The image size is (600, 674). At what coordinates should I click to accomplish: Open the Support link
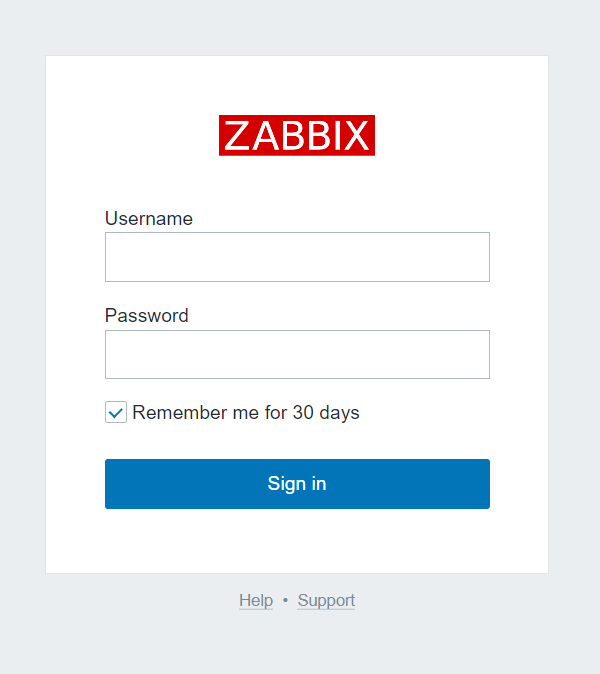coord(326,600)
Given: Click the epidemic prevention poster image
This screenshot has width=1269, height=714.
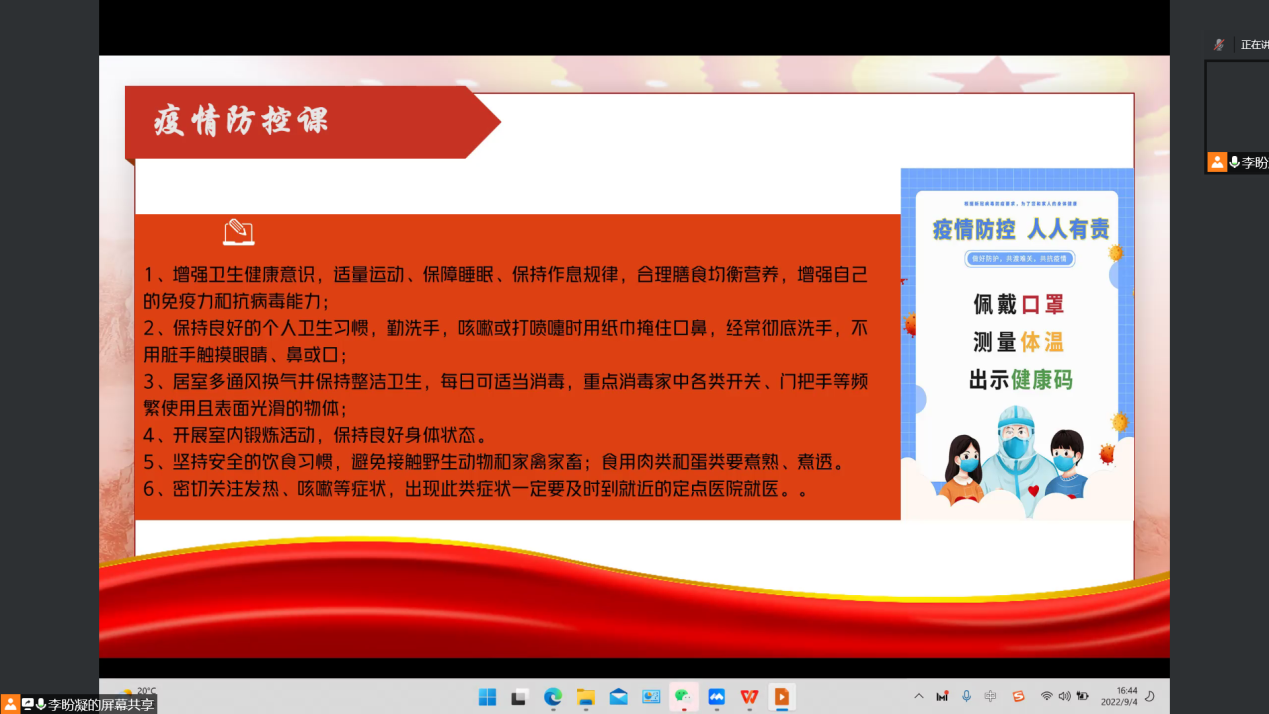Looking at the screenshot, I should [1017, 343].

——————

The task |
Copy out every line of the material above exactly, skipping the pictures.

Reply to the task |
The image size is (600, 674). At what coordinates should I click to accomplish: Open the Support link
coord(326,600)
Given: Click the epidemic prevention poster image
This screenshot has width=1269, height=714.
Looking at the screenshot, I should [1017, 343].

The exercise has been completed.